Output exactly the lines from the line that has "Viewport: 770px width, 533px height." through the last line of the data below, with no pictures.
** Opening Materials provided block **
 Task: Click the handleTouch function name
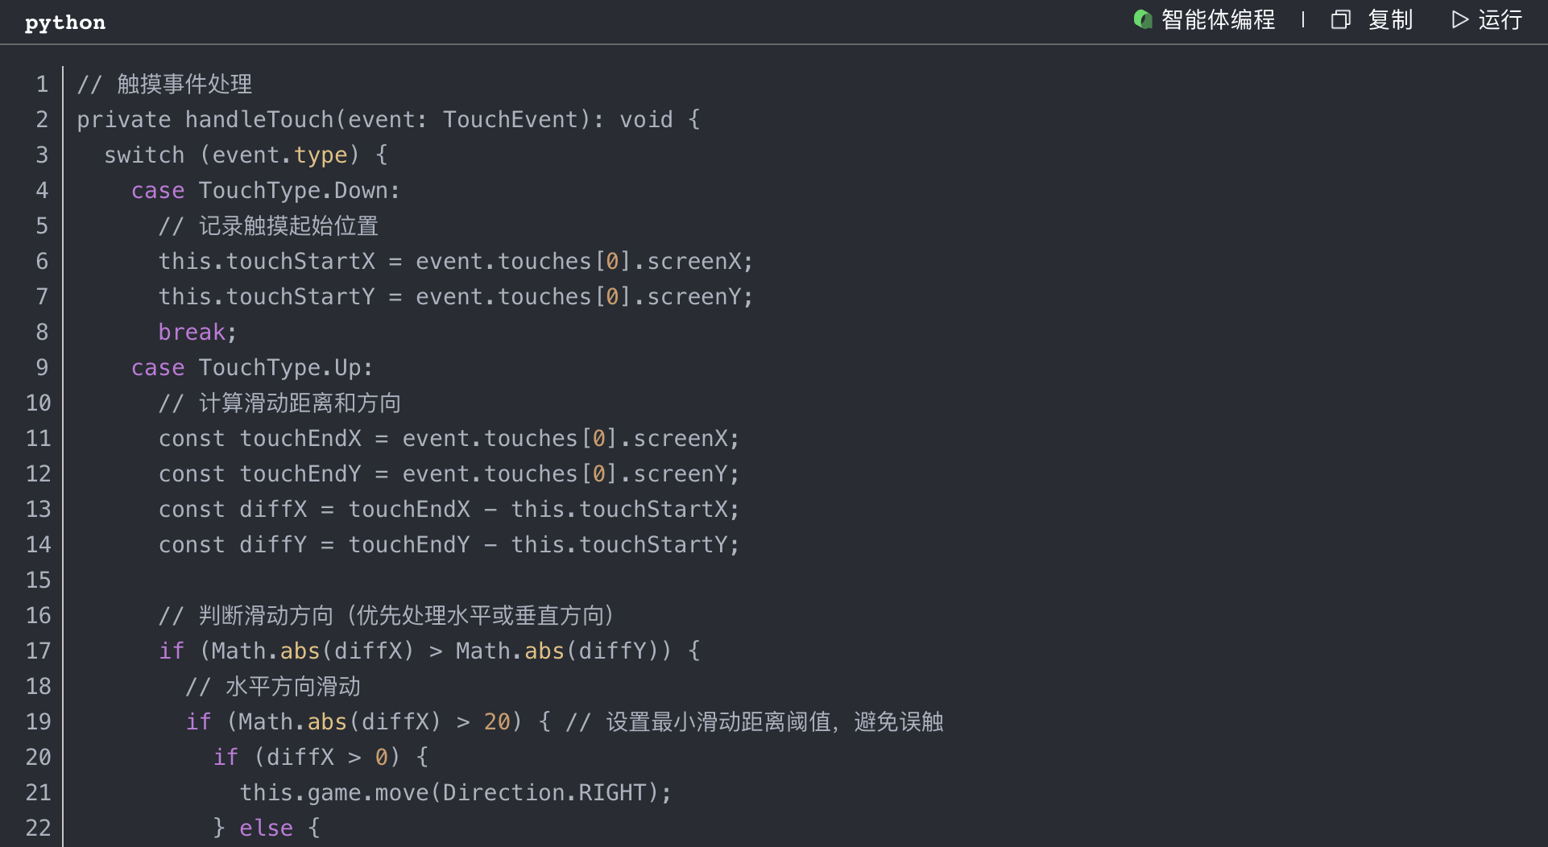click(259, 119)
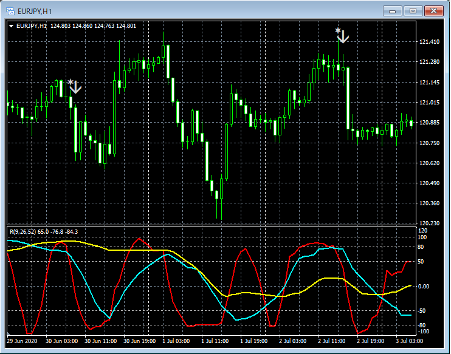Click the chart shift marker at bottom-left corner

tap(9, 335)
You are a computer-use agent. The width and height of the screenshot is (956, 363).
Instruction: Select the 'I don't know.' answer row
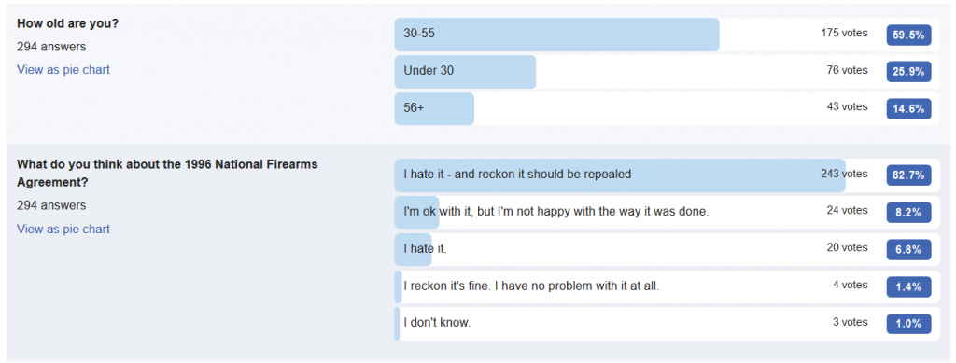667,324
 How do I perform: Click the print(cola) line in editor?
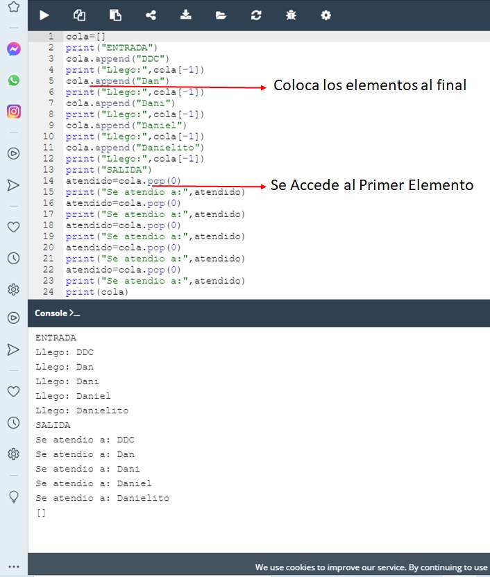coord(97,292)
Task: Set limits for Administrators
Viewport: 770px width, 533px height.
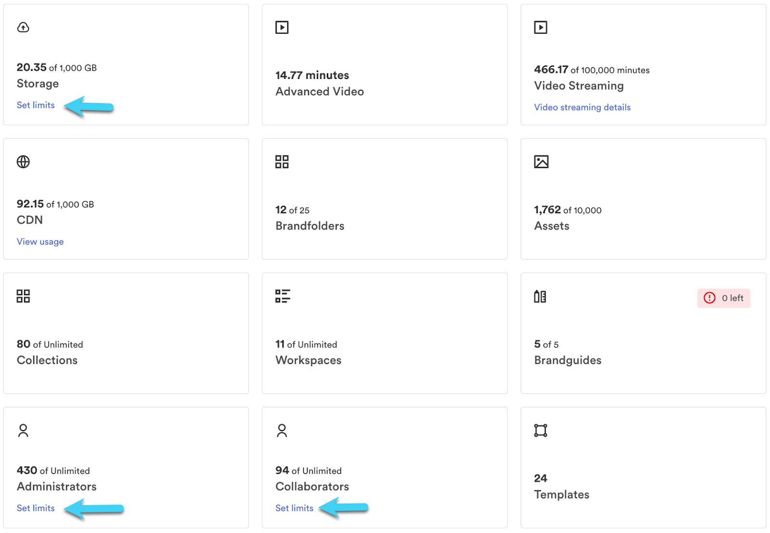Action: (x=36, y=508)
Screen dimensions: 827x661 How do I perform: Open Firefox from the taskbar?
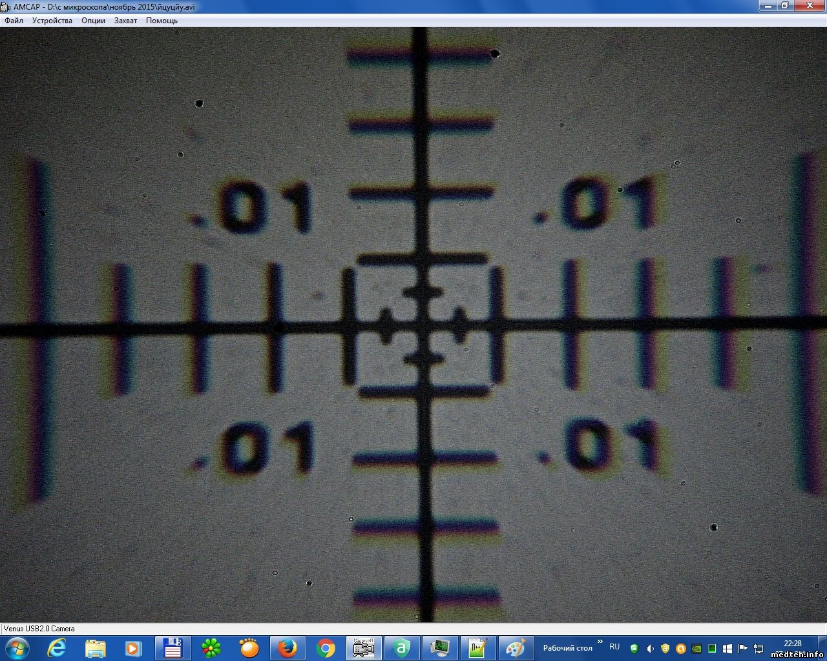click(x=288, y=647)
** Closing Materials provided block **
= Answer to this task =
Viewport: 770px width, 533px height.
Action: (x=36, y=508)
Screen dimensions: 827x661 How do I perform: Open Firefox from the taskbar?
click(x=288, y=647)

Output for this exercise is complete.